I am implementing logistic regression to create a bankruptcy prediction model in R. My data consists of financial ratios of many companies which I classified as "bad" having the value 0 and "good" having the value 1.
However, some of the predictor variables seemed to be perfectly separated resulting in the following warning message:
Warning message:
glm.fit: fitted probabilities numerically 0 or 1 occurred
To solve this issue I used a form of penalized regression, namely the brglm
package in R.
This resulted in a model with five predictor variables (indicated as X1 - X5):
final_brglm <- brglm(Good1_Bad0 ~ X1 + X2 + X3 + X4 + X5, data = train_data)

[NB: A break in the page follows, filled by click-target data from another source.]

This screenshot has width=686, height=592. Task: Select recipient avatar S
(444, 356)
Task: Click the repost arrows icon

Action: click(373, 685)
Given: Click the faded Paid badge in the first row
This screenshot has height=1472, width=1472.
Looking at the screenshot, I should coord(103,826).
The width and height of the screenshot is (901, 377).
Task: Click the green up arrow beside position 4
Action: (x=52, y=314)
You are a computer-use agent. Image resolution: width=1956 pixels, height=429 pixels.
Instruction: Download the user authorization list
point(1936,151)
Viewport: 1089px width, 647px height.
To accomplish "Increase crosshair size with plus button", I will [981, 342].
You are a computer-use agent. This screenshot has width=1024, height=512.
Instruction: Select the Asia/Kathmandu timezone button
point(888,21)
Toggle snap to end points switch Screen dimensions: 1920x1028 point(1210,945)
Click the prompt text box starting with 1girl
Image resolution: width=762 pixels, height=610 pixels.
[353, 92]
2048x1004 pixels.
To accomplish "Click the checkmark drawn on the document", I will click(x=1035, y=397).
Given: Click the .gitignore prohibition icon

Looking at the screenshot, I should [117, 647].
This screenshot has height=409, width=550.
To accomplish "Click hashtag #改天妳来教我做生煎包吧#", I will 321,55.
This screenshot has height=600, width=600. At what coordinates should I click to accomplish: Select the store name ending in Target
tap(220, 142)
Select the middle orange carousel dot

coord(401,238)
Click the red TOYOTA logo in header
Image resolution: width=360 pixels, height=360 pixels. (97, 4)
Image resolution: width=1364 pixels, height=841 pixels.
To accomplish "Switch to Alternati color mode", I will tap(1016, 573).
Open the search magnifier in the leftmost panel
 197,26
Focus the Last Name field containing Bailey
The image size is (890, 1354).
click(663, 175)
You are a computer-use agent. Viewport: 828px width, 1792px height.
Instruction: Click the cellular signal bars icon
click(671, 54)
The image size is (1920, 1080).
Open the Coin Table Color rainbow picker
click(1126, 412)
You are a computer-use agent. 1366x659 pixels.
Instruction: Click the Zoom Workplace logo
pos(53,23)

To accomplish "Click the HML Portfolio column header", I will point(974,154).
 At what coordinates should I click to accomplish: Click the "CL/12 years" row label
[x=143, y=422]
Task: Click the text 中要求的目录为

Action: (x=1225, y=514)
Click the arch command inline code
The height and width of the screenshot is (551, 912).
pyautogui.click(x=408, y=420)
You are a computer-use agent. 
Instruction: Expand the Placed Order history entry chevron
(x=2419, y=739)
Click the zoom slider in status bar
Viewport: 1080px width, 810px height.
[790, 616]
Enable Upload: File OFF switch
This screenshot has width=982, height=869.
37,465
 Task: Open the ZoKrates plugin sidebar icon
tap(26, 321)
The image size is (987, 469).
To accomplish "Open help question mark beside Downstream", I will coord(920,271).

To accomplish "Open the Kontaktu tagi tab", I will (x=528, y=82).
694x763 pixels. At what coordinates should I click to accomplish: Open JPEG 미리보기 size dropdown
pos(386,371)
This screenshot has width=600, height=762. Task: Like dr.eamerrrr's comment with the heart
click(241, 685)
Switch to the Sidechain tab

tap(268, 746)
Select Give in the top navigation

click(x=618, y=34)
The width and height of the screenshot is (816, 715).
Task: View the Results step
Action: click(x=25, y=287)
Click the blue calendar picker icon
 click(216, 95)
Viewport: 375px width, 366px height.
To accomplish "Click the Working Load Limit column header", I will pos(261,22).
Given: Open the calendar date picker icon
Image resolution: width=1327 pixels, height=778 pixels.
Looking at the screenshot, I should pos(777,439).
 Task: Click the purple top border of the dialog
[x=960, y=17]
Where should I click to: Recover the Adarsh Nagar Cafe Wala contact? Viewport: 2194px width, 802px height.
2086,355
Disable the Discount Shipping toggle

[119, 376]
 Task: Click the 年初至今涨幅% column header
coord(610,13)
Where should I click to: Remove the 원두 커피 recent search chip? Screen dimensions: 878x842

The model has a very high accuracy and is based on the following principle:
For the score "Y" (with coefficients B1 - B5)
Y <- intercept + B1*X2 + B2*X2 + B3*X3 + B4*X4 + B5*X5
and predicted probability "pred"
pred <- (exp(Y)/(1+exp(Y))
When Y > 0 the company is "good" and for Y < 1 the company is "bad".
However, the resulting prediction probabilities are either very close to 1 or very close to 0; Y either very large (maxY = 13389261) or very small (minY = -4719827). There is not much in between which makes it difficult to build a score around the model to predict the probability of default/bankruptcy.
This is also indicated by the plot: probability prediction - Y score
I am relatively new to R and I don't know what to do with this. Does it mean the separation problem is not yet solved? I also read something about normalizing the variables, which I have not done since all predictors are financial ratio's (FE sales / assets).